Driving back down CA-110 was a blast in our rental. I can only imagine the same trip in the Corvette we left behind. At 75 m.p.h., I liken the drive to navigating the switchbacks in Yosemite with much looser turns, and a hell-of-a-lot faster. It was intense -- and fun! How people do this while yakking on a cell phone, putting on makeup, eating/drinking or whathaveyou befuddles me. I'm certain it happens. I saw it.

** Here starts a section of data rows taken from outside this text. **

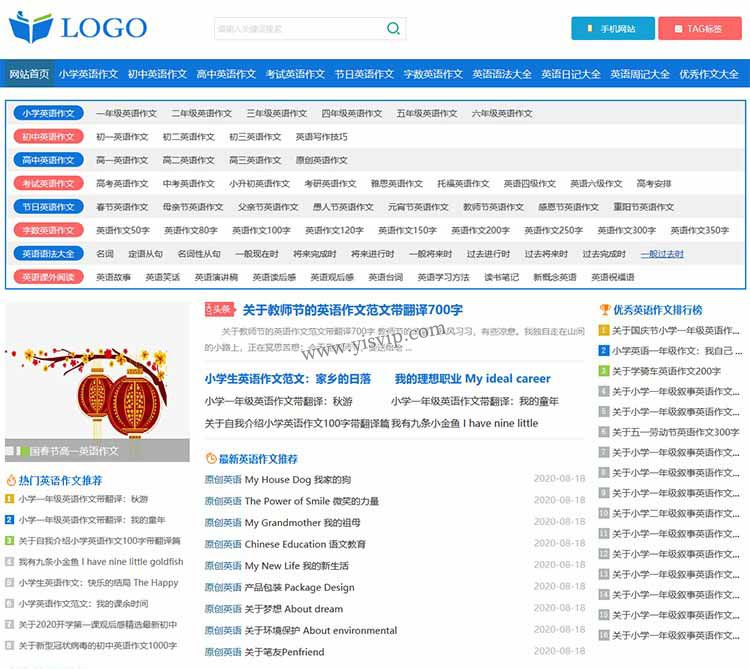Open the My House Dog 我家的狗 article
Image resolution: width=750 pixels, height=669 pixels.
click(298, 480)
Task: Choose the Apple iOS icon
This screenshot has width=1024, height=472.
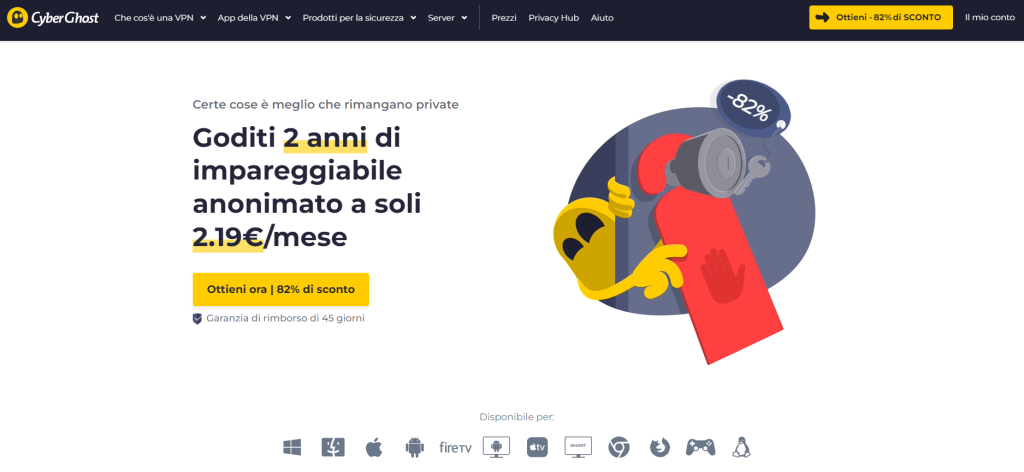Action: click(x=374, y=447)
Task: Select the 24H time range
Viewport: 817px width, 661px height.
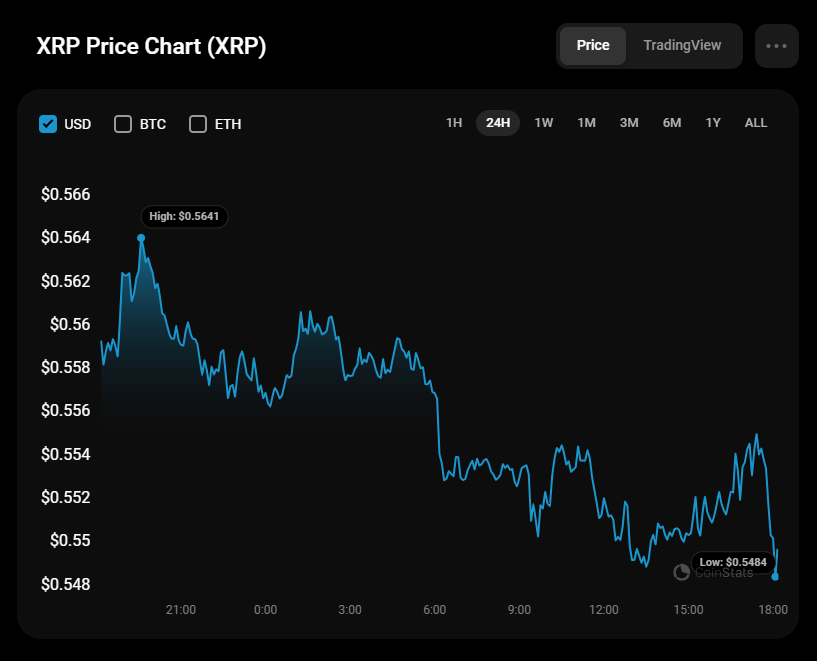Action: [497, 123]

Back on Board The Queen Mary just before 5, before going to dinner, we decided to peruse some of the shops that were closed on our first night's stay. The majority of the shops I wanted to see were inside the ship on the Promenade Deck while others were on the outside on the same level. Inside, all the contents of all of the stores with exception of the one filled with "cheap Chinese embroidery" were right up my alley: Travel paraphernalia (like "vintage" luggage complete with destination stickers and luggage tags), reproduction Cunard printed materials, vintage ship collectibles (like history books, silverware and ship's models) and antique Art Deco home furnishings and clocks. I really wanted a particular model of the Queen Mary to go along with my collection of miniature architecture, but tipping the scales at over $300 I remembered I was only on the second day of my 10-day vacation and that I should be sensible with my money, perhaps. I bought some of the destination stickers and luggage tags, reproduction post cards and a T-shirt instead.
That night we ate a light dinner at the Promenade Cafe and turned in early so we could drive to the Westin LAX the next morning, where we'd meet the rest of our party of 22, and catch a chartered transfer to San Pedro for embarkation without stressing over time.